Liquid-OLED Displays Could Allow Non-Standard Shapes & Longer Lifespans
Alright, as images go this one isn't the most eye-catching we admit, but the technology it's explaining is far more exciting. Researchers in Japan have developed what they're calling a Liquid-OLED, and just like the gooey fruit-flavored chocolates your mother loves it has a liquid center rather than the traditional solid-state one you'd find in traditional OLEDs. The benefit, they claim, is that Liquid-OLED displays could be more easily curved, and even refilled should the organic layer degrade over time.

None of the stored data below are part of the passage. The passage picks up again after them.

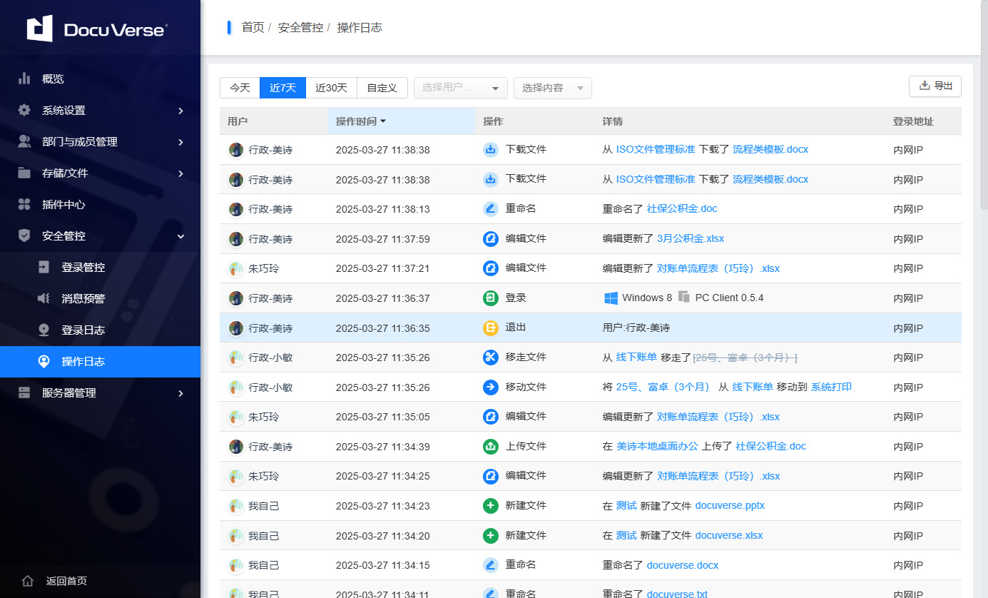Open the 3月公积金.xlsx file link
The width and height of the screenshot is (988, 598).
(x=690, y=238)
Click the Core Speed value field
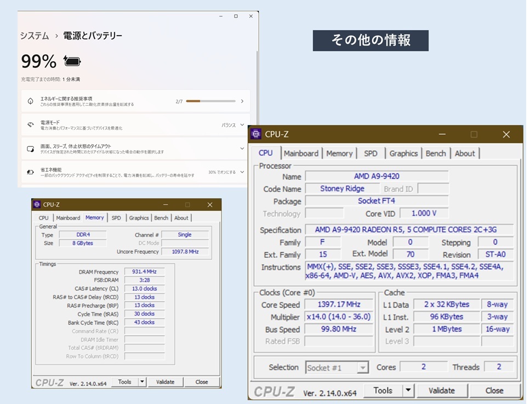The height and width of the screenshot is (404, 530). pyautogui.click(x=339, y=305)
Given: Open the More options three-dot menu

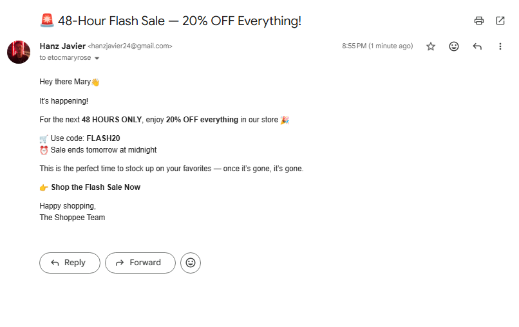Looking at the screenshot, I should pos(500,46).
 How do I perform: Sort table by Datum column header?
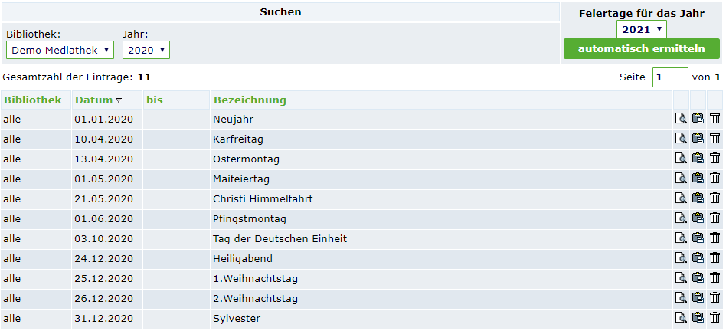[x=94, y=100]
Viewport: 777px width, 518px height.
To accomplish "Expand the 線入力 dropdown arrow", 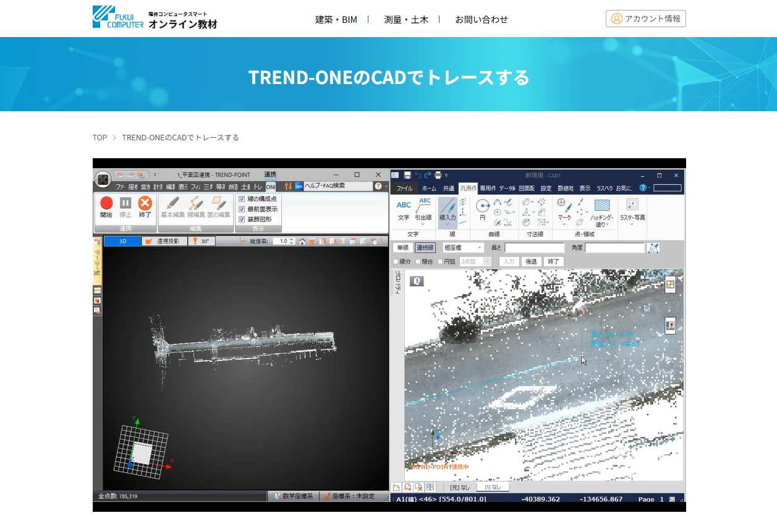I will 448,223.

The displays are the brainchild of researchers at The Center for Future Chemistry at Kyushu University in Fukuoka, Japan, who found that injecting a mixture of electrically-conductive liquid and photoluminescent solid rubrene between an anode and cathode, then sandwiching that in glass, produced lighting in the same way that an OLED with a solid luminescent layer does. The difference is, however, that the glass can be produced in different shapes, without requiring a tricky-to-manufacturer matching solid OLED layer.
Alternatively, the scientists have suggested a recirculating system whereby the fluid OLED layer could be refreshed and the lifespan of the display extended. The biggest hurdle right now is refining the light output: the Liquid-OLEDs do put out enough light to be visible to the naked eye, but it's far less than a traditional OLED display produces.